Having an up-to-date drawing will save time when troubleshooting network issues. These are the three topology types we use to troubleshoot networks:
1. Physical Topology
The Physical Topology is a map of your network devices and their connections. It includes physical devices and interfaces, and there is no virtualization involved. With the aid of a Physical Drawing, you can disconnect and reconnect all cables between network devices.
You can display Layer 2 VLANs on a Physical Topology Map, which helps illustrate the VLAN domains across the switches. There are scenarios when you would not see a VLAN on a physical interface, such as when the interface is configured as part of a virtual interface, i.e., a Port-Channel or aggregated interface. These interfaces assume the responsibilities of the Physical interface for Layer 2 traffic. In the following image, call-out #1 shows a physical representation of a virtualized device and call-out #2 shows a physical representation of two physical interfaces. These physical representations will be shown virtually on the next Topology type, the vPhysical.
2. vPhysical Topology
The vPhysical Topology includes physical devices and virtual representations of physical devices. The Cisco ASA and the Cisco Nexus 7k are examples of devices that can be virtualized physically. The ASA uses Security Context, and the Nexus 7k uses Virtual Device Context. The vPhysical Topology contains Physical Interfaces and Virtual Layer 2 Interfaces. Layer 2 VLANs are also displayed. The vPhysical allows you to visualize the virtual path through your physical environment.

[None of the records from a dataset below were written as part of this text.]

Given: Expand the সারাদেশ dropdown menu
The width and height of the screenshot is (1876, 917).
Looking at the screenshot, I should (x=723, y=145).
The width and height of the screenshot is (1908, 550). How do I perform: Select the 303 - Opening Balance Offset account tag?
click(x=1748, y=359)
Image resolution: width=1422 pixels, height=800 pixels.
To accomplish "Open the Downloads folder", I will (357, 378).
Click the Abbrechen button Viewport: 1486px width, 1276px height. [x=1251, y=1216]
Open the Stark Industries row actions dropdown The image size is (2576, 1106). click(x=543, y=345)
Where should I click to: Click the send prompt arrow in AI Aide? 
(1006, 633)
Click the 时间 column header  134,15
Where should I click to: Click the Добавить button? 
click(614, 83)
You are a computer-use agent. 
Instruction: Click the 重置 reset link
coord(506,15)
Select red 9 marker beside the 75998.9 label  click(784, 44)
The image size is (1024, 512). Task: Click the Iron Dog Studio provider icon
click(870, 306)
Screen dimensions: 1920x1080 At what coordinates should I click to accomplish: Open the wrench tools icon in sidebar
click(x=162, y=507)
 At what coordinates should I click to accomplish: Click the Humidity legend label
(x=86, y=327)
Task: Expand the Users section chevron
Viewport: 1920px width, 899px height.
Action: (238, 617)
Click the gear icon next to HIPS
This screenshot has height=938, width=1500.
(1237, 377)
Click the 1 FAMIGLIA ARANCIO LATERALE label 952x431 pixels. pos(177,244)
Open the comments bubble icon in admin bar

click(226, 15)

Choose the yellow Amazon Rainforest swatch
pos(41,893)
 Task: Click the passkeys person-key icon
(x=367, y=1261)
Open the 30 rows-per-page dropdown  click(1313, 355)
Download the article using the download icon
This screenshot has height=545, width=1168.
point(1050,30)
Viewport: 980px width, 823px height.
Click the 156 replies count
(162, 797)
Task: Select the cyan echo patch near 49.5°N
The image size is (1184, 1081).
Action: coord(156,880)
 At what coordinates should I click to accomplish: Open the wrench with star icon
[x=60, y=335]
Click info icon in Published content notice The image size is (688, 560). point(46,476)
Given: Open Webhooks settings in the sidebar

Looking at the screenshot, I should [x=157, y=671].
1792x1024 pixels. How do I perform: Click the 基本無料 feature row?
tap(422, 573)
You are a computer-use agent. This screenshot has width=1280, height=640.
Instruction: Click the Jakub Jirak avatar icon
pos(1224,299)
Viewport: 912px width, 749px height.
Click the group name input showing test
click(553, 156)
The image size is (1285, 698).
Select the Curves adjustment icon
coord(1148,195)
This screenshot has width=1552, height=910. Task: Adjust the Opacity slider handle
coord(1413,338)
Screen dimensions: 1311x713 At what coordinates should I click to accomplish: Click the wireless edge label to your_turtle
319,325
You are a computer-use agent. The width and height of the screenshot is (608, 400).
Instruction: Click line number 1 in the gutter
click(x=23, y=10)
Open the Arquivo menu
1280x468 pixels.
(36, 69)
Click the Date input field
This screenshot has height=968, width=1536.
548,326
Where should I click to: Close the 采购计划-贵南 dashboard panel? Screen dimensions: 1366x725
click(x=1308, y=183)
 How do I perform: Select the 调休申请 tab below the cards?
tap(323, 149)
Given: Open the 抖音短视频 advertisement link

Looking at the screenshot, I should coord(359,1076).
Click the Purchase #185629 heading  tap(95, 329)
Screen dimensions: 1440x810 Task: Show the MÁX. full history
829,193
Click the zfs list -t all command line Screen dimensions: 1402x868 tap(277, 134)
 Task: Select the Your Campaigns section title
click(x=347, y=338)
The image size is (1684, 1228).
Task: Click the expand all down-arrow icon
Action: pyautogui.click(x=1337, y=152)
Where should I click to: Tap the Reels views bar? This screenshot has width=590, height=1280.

You may be unfamiliar with the vPhysical concept. It is a Topology type used in bitB Dynamic Mapping Software. We created the concept when hardware and interface virtualizations became popular and the Physical path could no longer be easily shown with a Physical Topology map, creating the need to show a virtual path through the network. For example, if a Firewall was virtualized physically, then one Physical interface could be used in two different Security Contexts. If you did not show the breakout of the context, then you would not have a true picture of the packet flow through the multiple security contexts. This is shown in the following image. Call-out #1 shows a virtual representation of the Physical device shown in the Physical Topology. Now you see two Security Context on the Cisco ASA firewall. The prod and Internal contexts. Call-out #2 shows something similar. A virtual representation of the physical interfaces is shown as one virtualized interface. In this case, the virtualized interface is a Cisco Port-Channel, Port-Channel1.
3. Logical Topology
The Logical Topology primarily includes Layer 3 devices. It may include some Layer 2 devices if the subnet is shown for the device’s management IP address. We recommend excluding the management subnets from your standard Logical Topology maps. It is better to create a dedicated administrative or management network topology map and display them there. The Logical representation will allow you to easily follow the flow of traffic through the network.
Layout Themes
bitB has two layout themes for the Logical Topology. The first is All Subnets – Internet Driven, which shows all Layer 3 subnets connected to each device that was selected for the drawing. This is useful if you want to know which devices are connected to which subnets. If you’re troubleshooting the network, however, it is helpful to only show the interconnect subnets. Interconnect subnets connect two network devices together, and they are used to create the path through the network, as pictured here. The drawing on the left shows all subnets, and the drawing on the right shows only interconnect subnets. The drawing on the right allows better focus in troubleshooting issues.
bitB does this differently by using a Route-Driven Hierarchical layout. The devices appear in a layered hierarchy based on where they are located in the route path from the Internet to the internal network. The device closest to the Internet appears at the top of the topology, and each hop into the internal network is displayed below the previous device. Therefore, you see exactly how the network devices switch and route traffic through the network.
Creating an accurate topology for your network now will save you a lot of headaches when issues arise in the future, allowing you to troubleshoot more efficiently and effectively than if you tried to follow those old, illegible scribbles you made on a whim.